### Supplied data
============================================================
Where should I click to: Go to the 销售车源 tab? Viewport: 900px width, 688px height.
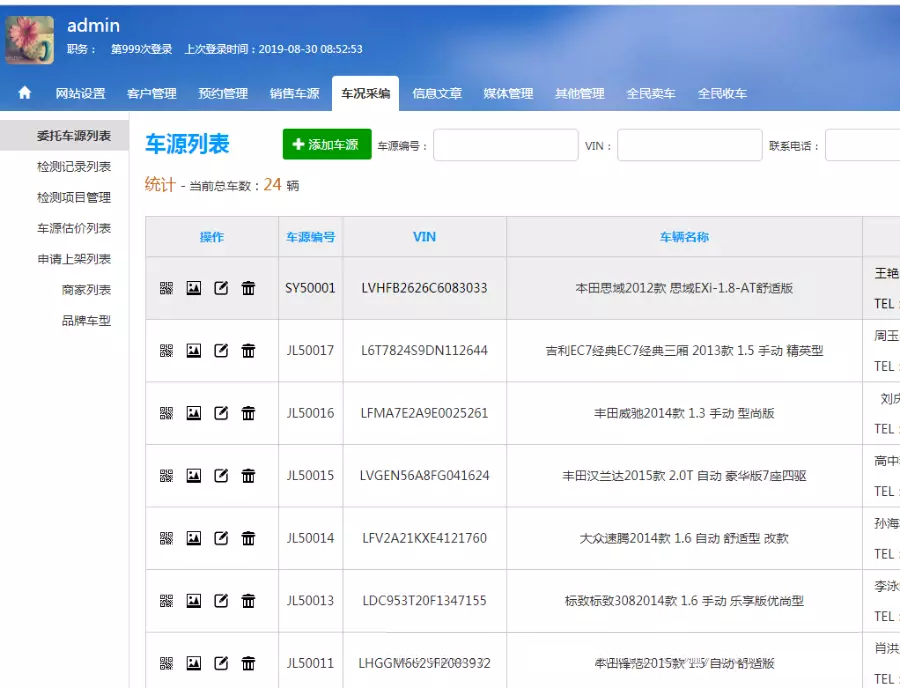[x=294, y=94]
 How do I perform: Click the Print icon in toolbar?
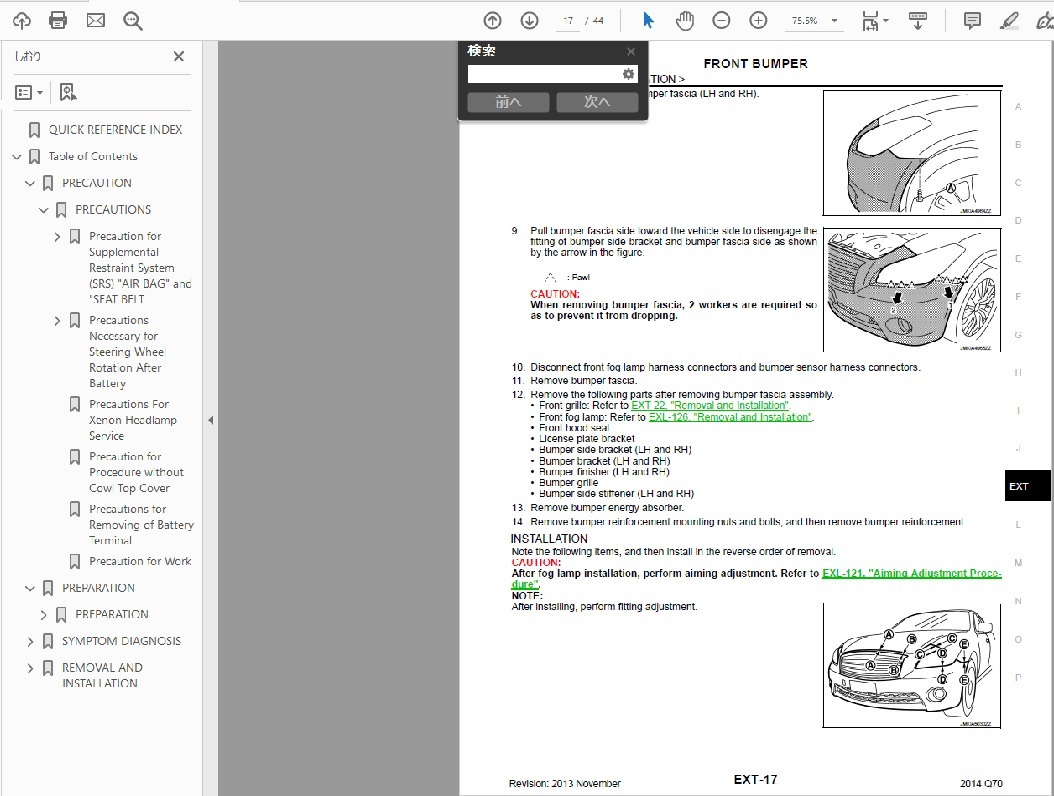pos(58,20)
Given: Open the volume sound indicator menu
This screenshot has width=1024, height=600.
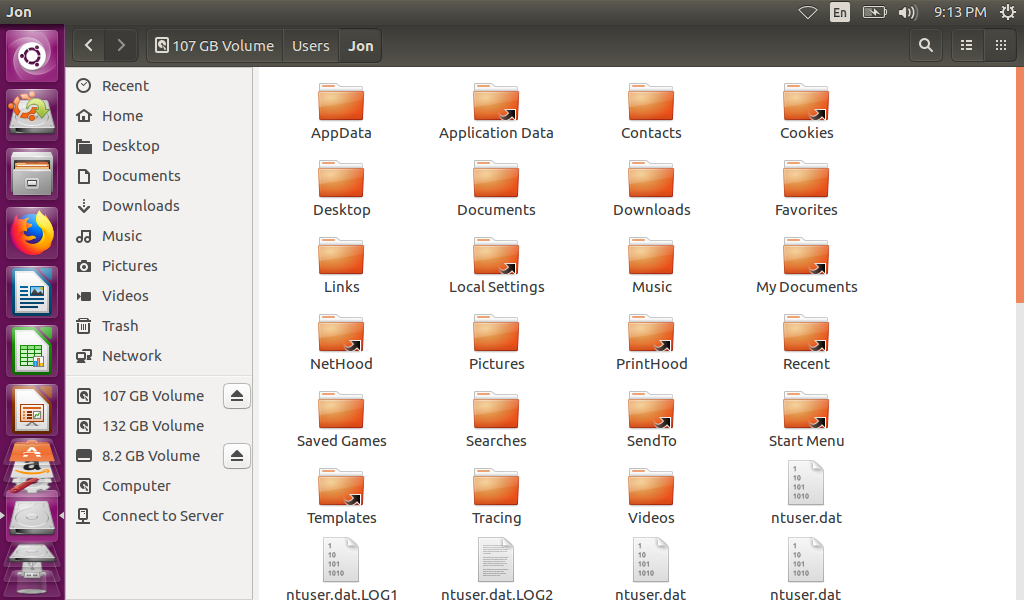Looking at the screenshot, I should (908, 12).
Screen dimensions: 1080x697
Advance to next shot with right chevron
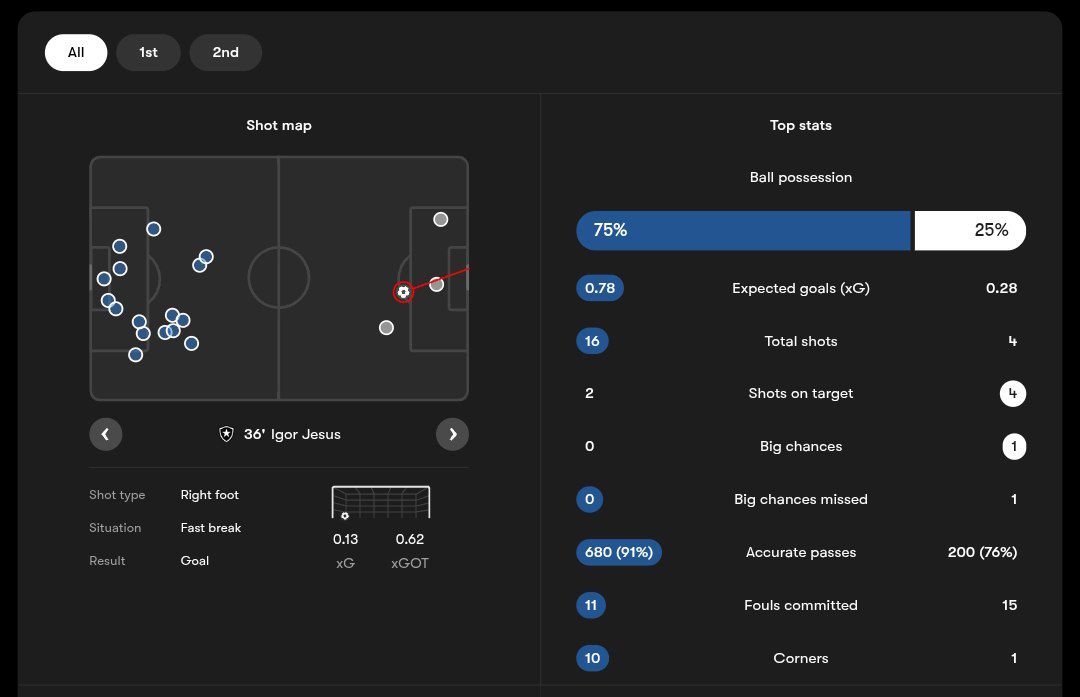tap(453, 434)
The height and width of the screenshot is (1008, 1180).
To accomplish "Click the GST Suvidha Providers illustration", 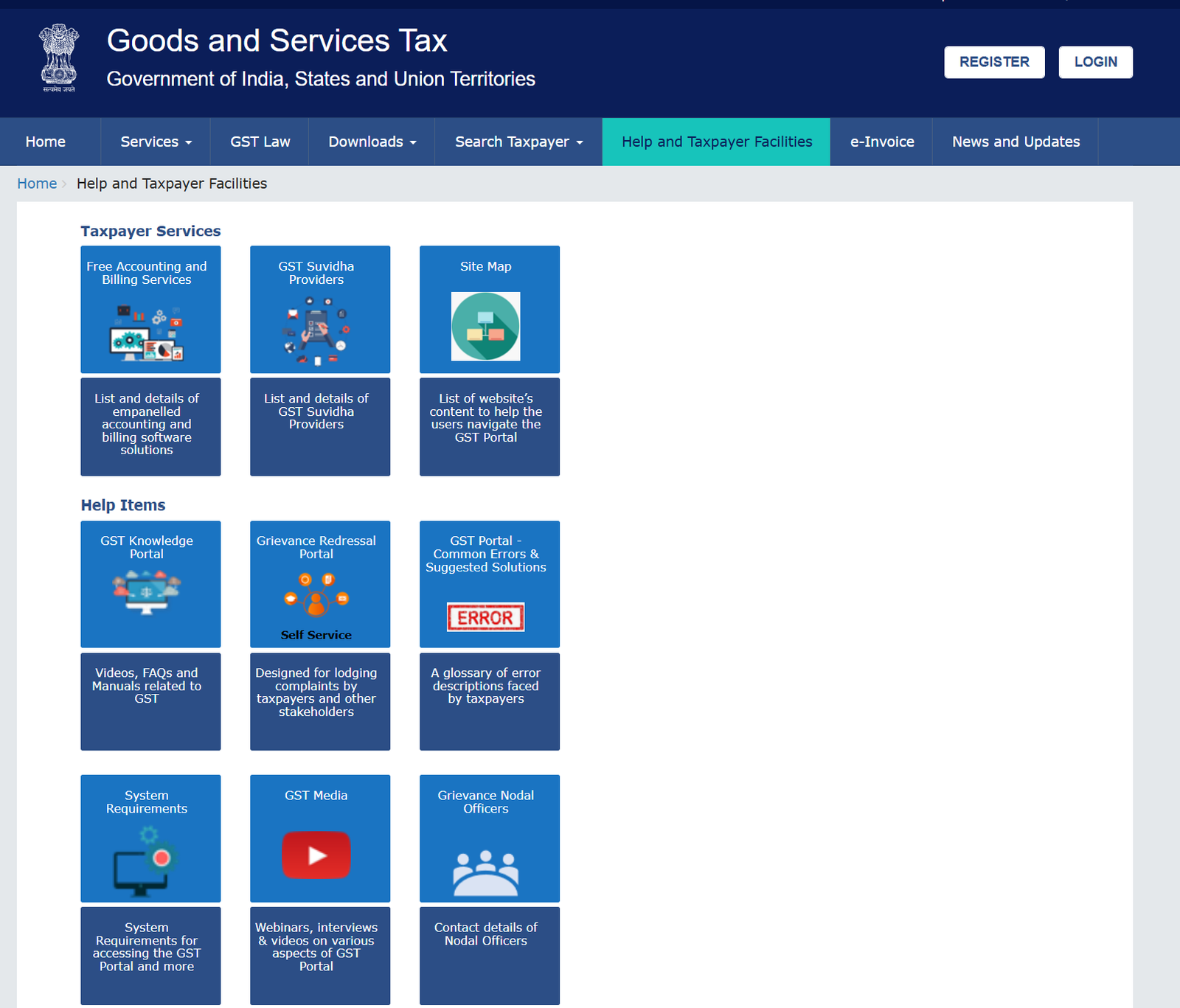I will click(x=316, y=331).
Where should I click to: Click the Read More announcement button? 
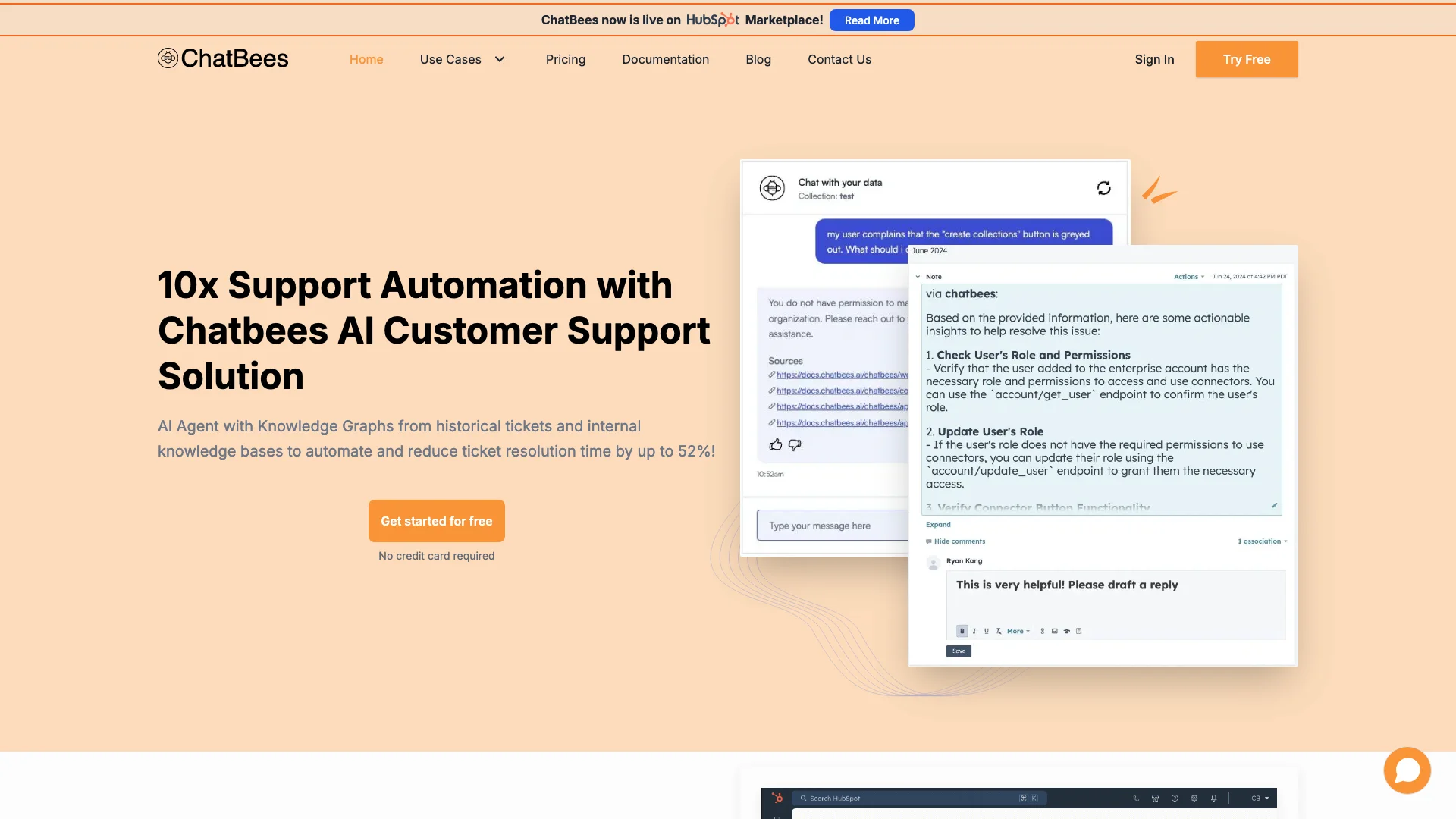871,20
============================================================
### Instruction
From the items above, extract and copy in full every line that contains the word "Where".

### Written answer
Where should I click to: Go to the 销售车源 tab? Viewport: 900px width, 688px height.
Where should I click to: Click the Read More announcement button? 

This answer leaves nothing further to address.